> **Exercise aim**
What you return must be exactly the lines from the one containing "Task: Click next" through the close of the listing, both included.

> **Dataset entries**
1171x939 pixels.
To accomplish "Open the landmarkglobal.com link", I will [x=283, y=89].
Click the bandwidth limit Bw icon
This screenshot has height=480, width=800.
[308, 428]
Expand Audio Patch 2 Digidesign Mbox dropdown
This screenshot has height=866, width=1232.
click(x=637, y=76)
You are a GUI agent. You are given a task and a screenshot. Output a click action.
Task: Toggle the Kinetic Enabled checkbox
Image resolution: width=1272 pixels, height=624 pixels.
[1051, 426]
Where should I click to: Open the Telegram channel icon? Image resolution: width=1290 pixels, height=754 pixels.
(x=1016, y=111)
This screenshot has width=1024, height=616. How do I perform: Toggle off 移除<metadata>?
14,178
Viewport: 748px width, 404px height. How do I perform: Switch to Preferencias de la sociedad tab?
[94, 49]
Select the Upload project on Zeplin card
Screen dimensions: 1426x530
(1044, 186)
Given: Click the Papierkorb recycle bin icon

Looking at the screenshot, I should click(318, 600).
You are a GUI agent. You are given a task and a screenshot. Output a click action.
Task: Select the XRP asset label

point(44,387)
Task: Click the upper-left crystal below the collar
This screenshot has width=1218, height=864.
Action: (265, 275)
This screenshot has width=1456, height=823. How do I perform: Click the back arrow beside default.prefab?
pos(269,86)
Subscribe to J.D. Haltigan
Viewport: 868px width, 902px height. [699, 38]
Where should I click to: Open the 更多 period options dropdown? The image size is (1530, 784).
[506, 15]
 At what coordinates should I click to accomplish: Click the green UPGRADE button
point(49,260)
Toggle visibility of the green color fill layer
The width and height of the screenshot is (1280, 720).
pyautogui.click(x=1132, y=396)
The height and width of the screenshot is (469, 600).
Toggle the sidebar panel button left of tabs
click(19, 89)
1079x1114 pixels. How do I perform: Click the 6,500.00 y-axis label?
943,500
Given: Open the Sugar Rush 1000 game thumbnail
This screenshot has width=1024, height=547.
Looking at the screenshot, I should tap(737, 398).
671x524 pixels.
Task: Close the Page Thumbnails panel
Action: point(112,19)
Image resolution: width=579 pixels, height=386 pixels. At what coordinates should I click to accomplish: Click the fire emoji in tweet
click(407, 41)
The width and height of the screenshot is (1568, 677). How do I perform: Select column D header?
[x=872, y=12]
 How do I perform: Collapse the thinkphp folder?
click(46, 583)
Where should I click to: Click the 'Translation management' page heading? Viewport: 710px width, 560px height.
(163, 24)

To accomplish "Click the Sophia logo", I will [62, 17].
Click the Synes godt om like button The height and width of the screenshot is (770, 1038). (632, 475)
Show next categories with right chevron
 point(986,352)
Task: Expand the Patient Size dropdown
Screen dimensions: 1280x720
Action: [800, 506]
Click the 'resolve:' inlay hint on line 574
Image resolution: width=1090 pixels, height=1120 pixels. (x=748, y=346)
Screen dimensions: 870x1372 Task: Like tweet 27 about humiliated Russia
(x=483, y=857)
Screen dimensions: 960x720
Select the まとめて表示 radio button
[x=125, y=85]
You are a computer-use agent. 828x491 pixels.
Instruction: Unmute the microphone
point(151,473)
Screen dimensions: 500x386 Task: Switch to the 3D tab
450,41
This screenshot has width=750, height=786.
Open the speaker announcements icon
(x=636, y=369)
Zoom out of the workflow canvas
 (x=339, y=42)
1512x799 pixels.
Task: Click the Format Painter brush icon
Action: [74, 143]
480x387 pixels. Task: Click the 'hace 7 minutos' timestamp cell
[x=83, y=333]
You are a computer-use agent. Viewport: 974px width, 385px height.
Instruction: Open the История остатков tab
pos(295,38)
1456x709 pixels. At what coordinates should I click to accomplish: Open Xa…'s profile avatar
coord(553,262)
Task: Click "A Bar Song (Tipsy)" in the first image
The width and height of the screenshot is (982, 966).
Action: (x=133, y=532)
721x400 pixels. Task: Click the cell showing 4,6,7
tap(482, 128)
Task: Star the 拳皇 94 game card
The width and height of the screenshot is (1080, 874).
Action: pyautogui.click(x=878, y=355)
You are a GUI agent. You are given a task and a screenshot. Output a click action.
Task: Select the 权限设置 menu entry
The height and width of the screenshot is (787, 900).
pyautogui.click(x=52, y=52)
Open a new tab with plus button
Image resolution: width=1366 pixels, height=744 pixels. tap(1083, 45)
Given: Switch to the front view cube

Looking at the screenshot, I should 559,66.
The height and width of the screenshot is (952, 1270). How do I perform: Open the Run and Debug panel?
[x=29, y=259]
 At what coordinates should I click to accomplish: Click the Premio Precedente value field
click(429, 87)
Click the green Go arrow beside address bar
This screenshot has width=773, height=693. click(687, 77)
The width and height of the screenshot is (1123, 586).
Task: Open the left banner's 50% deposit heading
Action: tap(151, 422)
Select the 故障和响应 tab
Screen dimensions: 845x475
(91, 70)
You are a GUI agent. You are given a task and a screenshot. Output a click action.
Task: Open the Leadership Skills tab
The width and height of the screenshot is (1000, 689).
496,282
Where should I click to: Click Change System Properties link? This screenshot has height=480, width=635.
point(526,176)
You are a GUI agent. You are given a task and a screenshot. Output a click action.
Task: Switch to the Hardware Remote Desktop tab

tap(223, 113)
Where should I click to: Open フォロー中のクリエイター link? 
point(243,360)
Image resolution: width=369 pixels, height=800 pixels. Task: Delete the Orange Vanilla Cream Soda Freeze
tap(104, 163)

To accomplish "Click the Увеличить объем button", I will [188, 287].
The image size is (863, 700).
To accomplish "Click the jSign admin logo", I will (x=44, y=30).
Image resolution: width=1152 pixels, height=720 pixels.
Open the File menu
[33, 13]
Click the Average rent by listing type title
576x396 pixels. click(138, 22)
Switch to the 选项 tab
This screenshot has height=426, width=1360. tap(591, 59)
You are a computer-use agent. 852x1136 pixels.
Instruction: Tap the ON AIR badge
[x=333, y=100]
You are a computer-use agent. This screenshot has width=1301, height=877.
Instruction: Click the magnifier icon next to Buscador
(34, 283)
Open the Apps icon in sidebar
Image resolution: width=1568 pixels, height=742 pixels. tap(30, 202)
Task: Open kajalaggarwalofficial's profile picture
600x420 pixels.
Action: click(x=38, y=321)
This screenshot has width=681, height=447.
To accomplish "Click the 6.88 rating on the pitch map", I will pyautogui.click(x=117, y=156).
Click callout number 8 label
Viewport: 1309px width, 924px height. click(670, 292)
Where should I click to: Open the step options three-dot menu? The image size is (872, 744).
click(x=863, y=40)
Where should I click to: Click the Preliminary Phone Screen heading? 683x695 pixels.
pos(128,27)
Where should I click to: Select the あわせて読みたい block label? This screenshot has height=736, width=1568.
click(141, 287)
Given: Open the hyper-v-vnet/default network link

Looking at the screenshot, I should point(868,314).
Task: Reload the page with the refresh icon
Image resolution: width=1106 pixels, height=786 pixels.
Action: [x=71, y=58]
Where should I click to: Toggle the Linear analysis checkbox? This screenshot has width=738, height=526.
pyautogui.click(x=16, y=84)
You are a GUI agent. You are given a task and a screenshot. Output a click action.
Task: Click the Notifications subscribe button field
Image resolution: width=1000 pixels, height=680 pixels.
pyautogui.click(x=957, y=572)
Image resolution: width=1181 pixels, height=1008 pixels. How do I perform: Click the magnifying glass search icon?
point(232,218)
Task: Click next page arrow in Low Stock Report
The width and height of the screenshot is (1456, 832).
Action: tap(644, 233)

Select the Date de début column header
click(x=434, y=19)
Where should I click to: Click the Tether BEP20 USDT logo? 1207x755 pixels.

> **Answer to the problem**
Task: Click next page arrow in Low Stock Report
The width and height of the screenshot is (1456, 832).
Action: tap(644, 233)

Select the Date de début column header
click(x=434, y=19)
Where should I click to: Click the Tether BEP20 USDT logo? 1207x755 pixels.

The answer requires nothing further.